Previous studies had come to mixed conclusions on whether surgeon fatigue plays a role in how well an operation goes.

For their study, the researchers looked at records from non-emergency gallbladder surgeries performed by 331 surgeons at 102 community hospitals in Ontario.

Based on surgeons' billing for emergency procedures, they found 2,078 instances when the doctor had operated the night before a planned gallbladder removal.

For each of those surgeries, the researchers picked four others - 8,312 total cases - when a surgeon didn't operate the night before.

Regardless of whether doctors were up working the previous night, they had to make larger cuts than originally planned during about 2 percent of gallbladder surgeries.

Patients heal more slowly and have to stay in the hospital longer after those so-called open surgeries. So surgeons try to avoid making bigger incisions unless there's a problem, Nash said.

During just under 1 percent of surgeries by both sleep-deprived and non-sleep-deprived surgeons, patients suffered an injury that could have been caused by the doctor - like a punctured bowel or blood vessel.

Deaths were rare in both groups. Five or fewer patients died within a month of surgery when surgeons had operated the night before and seven when they had not, Nash and her colleagues report in the Journal of the American Medical Association.

Like any other person, surgeons are going to feel better and do better when they are well-rested, said Dr.
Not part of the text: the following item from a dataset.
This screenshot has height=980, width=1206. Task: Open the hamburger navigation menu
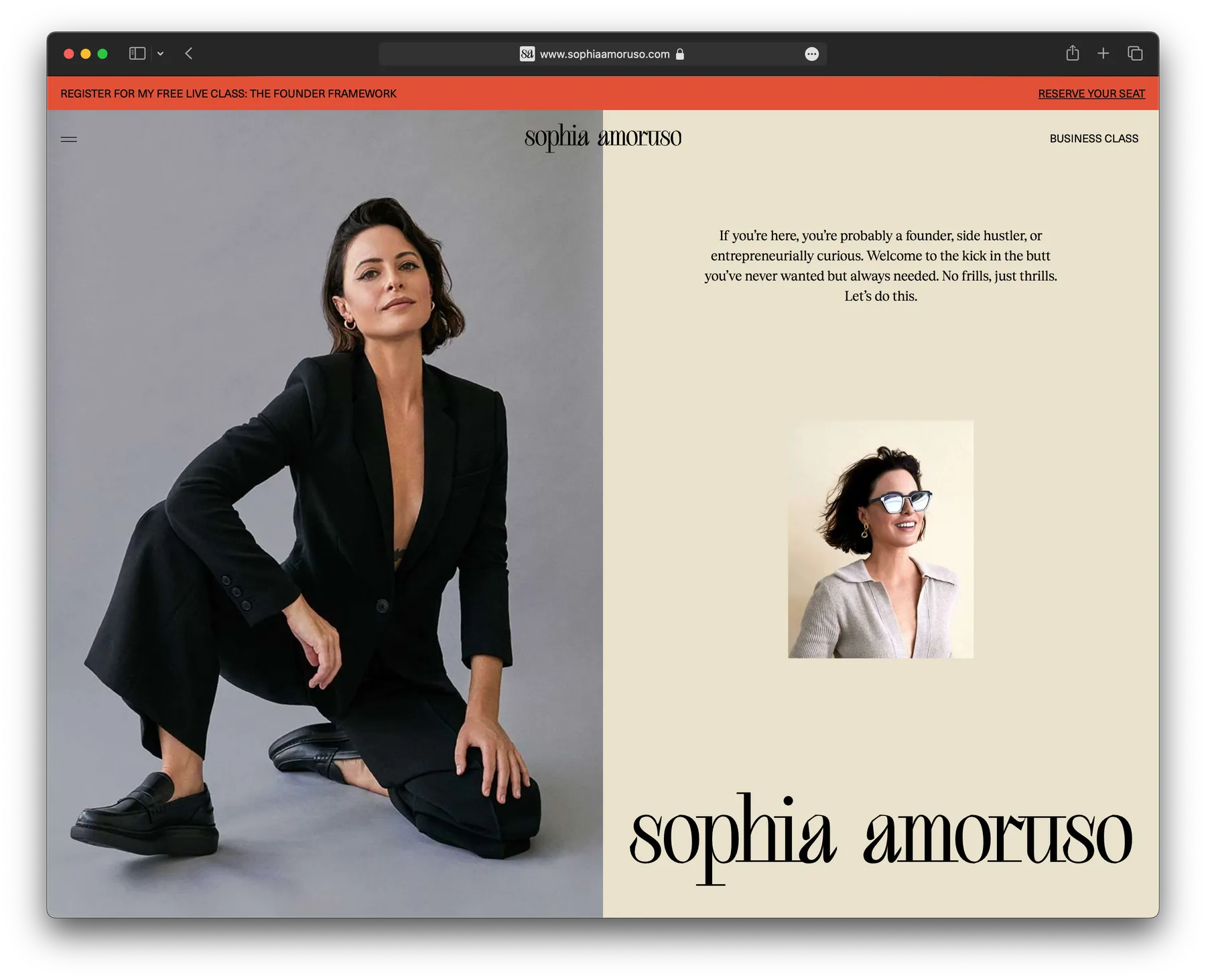click(x=69, y=138)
Jordan Weinberg, who was not involved in the study.

But, he said, "We're trained from the get-go to be able to function to the best of our abilities under duress," including while low on sleep.

Weinberg, from the University of Tennessee Health Science Center in Memphis, has studied surgeon performance after overnight shifts.

Concern about long shifts and lack of sleep led the Accreditation Council for Graduate Medical Education to introduce restrictions on work hours for doctors-in-training in 2003 and again in 2011.

However, those restrictions have been controversial.

"The training now really emphasizes rest and breaks from duty, but in the real world, when you go into practice, those regulations don't exist," Weinberg told Reuters Health.

It's often not possible to provide timely care and have no doctors working overtime, he said.

For patients, Weinberg said there is nothing wrong with asking surgeons if they are rested for an elective procedure.

"In an ideal world, as a patient you obviously would want and expect your surgeon to be well-rested and in tip-top shape to perform your surgery," he said.

"If you came in for your elective surgery one morning and discovered that your surgeon had been in all night doing a complex case, it would be reasonable to say, ‘I want to schedule this for another day.'"

But that's not always easy to do, Weinberg added. Patients have already taken time off from work, and hospitals have already booked time in the operating room.

In an editorial published with the study, Dr. Michael J. Zinner from Brigham and Women's Hospital in Boston and Dr. Julie Ann Fresichlag from Baltimore's Johns Hopkins Medical Institute said surgeons should assess for themselves how tired they are before a procedure.

"It's something to be aware of as a patient," Weinberg said. But, "I don't think it should be a great cause for concern."